No sé a vosotros, pero a mí este mes de julio me ha sobrado muchísimo, no entiendo por qué no lo hemos cancelado y nos hemos deslizado suavemente hacia el asueto total. Solo ansío neutralizar los botones que me mantienen alerta y convertirme en el humano más improductivo a esta orilla del Mississippi. Desenchufarme, aunque sea durante unas semanas de esta gargantúa del turbocapitalismo que siempre quiere más y más. Y, por supuesto, deseo varear el lomo a los que defienden conceptos como “trabacaciones”, es decir, mantenerse igual de atado a tu rutina laboral pero acudiendo de vez en cuando a la piscina.
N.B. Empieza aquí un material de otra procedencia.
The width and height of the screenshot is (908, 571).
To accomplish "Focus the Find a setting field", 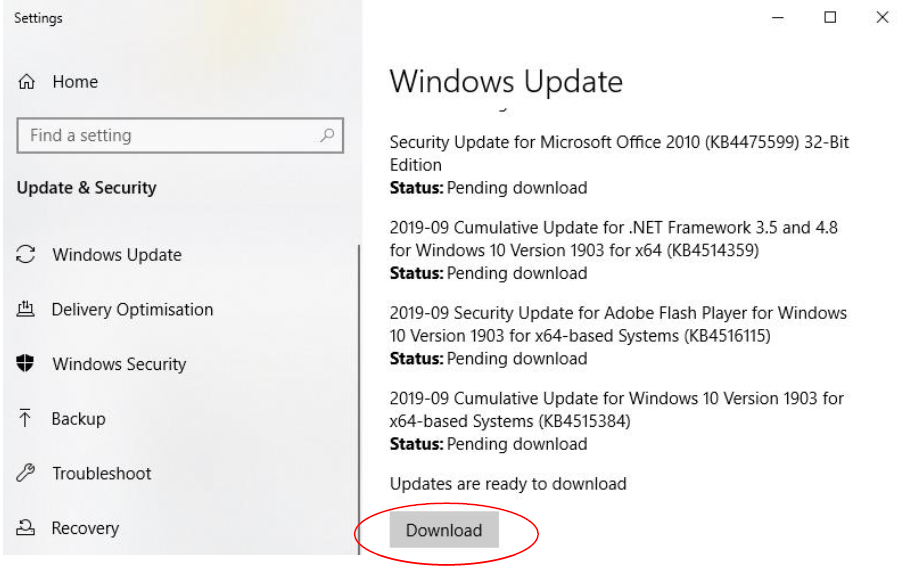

Bien, y ahora que os tengo encandilados con esta oda a los pequeños placeres de la vida estival, llega la perorata sobre conciencia de clase. ¡Ja, era todo una trampa! Porque mientras nosotros, adultos aparentemente funcionales, estamos disfrutando de un respiro de esa máquina de picar carne que es el mercado laboral, podemos correr el riesgo de adoptar el Síndrome del Emperadorcito de Menú. Es decir, de esa persona que en cuanto aposenta su trasero en una terraza saca a su pequeño tirano interior y se dedica a maltratar y despreciar a los camareros. Quizás en la oficina seas un tipo servil y estés resarciéndote cuando te pones el gorro de consumidor. O quizás seas así de déspota y ruin en cada aspecto de tu vida real y maltrates sistemáticamente a tus subalternos. Para el caso, nos da igual.
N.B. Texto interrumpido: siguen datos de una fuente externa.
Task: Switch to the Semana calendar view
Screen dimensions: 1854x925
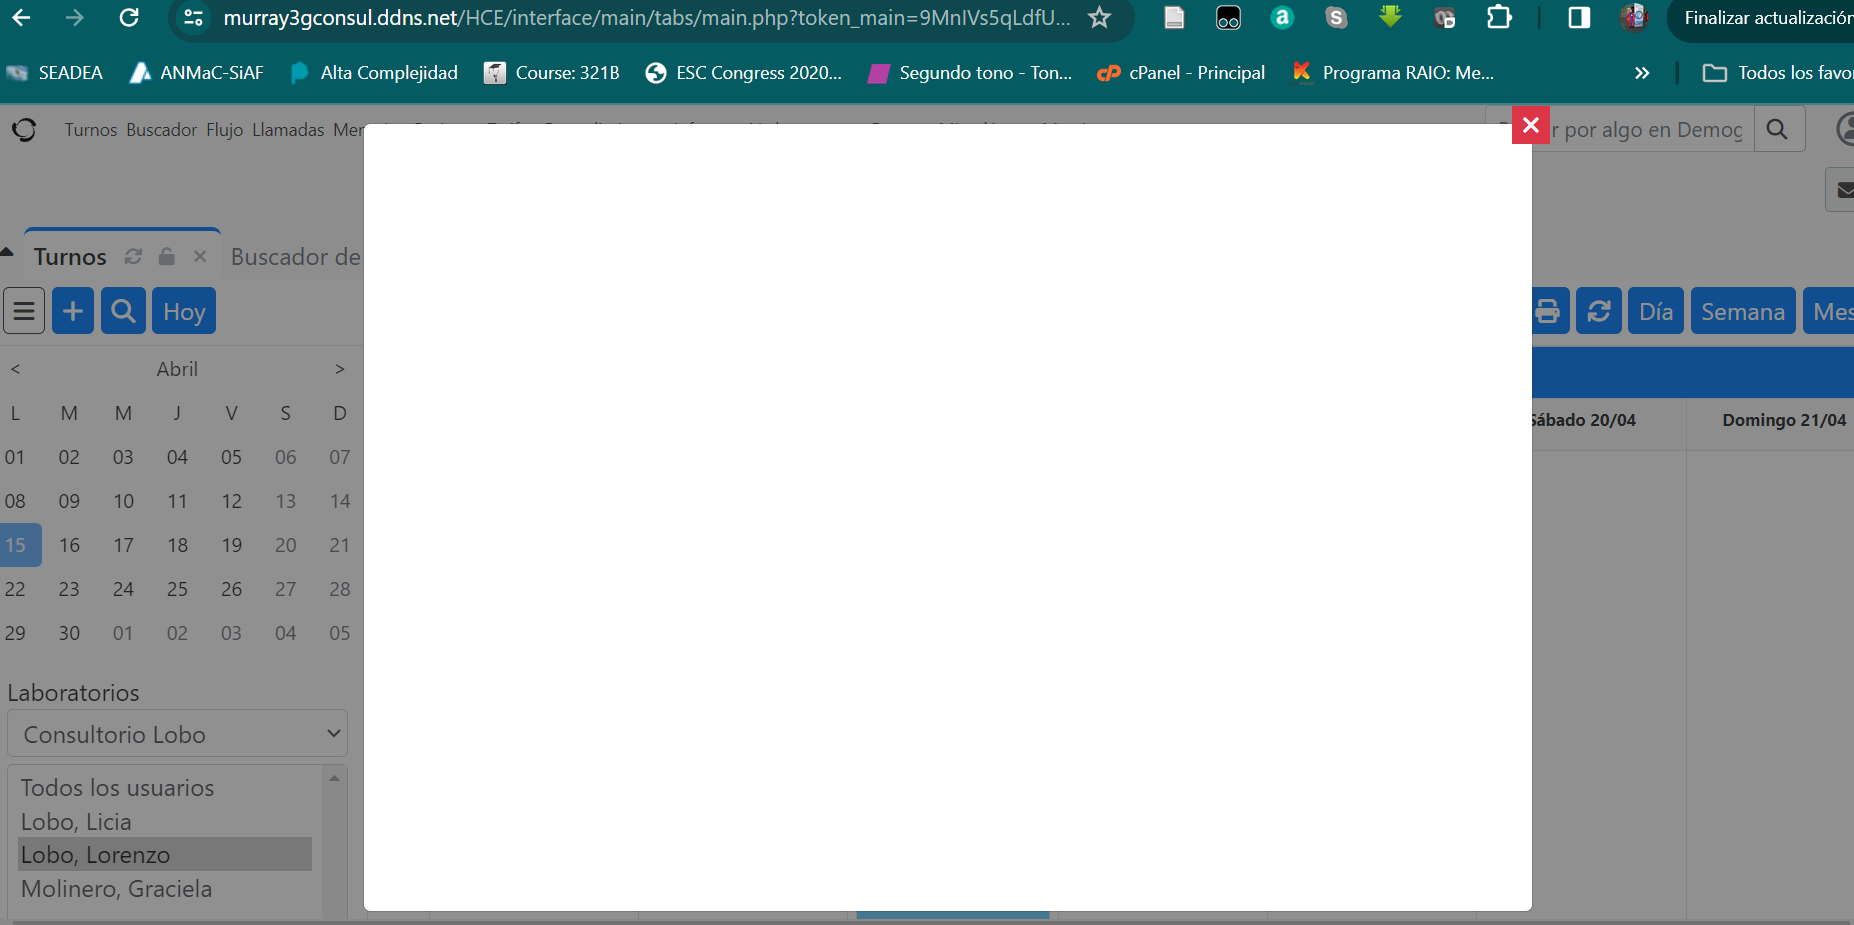Action: tap(1742, 312)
Siento romperte la ilusión, pero que tú estés quemadísimo, tu jefe sea un ser abominable, no te hables con tu cuñado y tengas unas ganas tremendas de pegarle fuego a tu lugar de trabajo no te da carta blanca para ser un cretino con las personas que te prestan un servicio. Porque esa bendita desconexión, esa natación sincronizada en mojitos y planes relajados está supeditada a menudo a que una buena masa obrera se dedique a picar hielo y hornear pizzas. Lo mismo aplica en cuanto al personal de los hoteles, tan invisible como mal pagado. Jose Miguel, cariño, recuerda que ha sido un año muy duro y que ni la hostelería ni el sector turístico son famosos por sus buenas condiciones laborales.. Así que, intenta no ser un matón con el recepcionista si tarda más de 30 segundos en encontrar tu reserva ni dejes al irte la habitación hecha una pocilga. Me da igual lo que te dijeran en ese cursillo de marketing: ser cliente no da derecho a comportarse como un abusón de patio de colegio.
Como dijeron Winston Churchill, Gandhi, Confuncio y un sobre de azúcar: “para conocer el alma verdadera de una persona basta ver cómo trata a los camareros… y a los becarios”.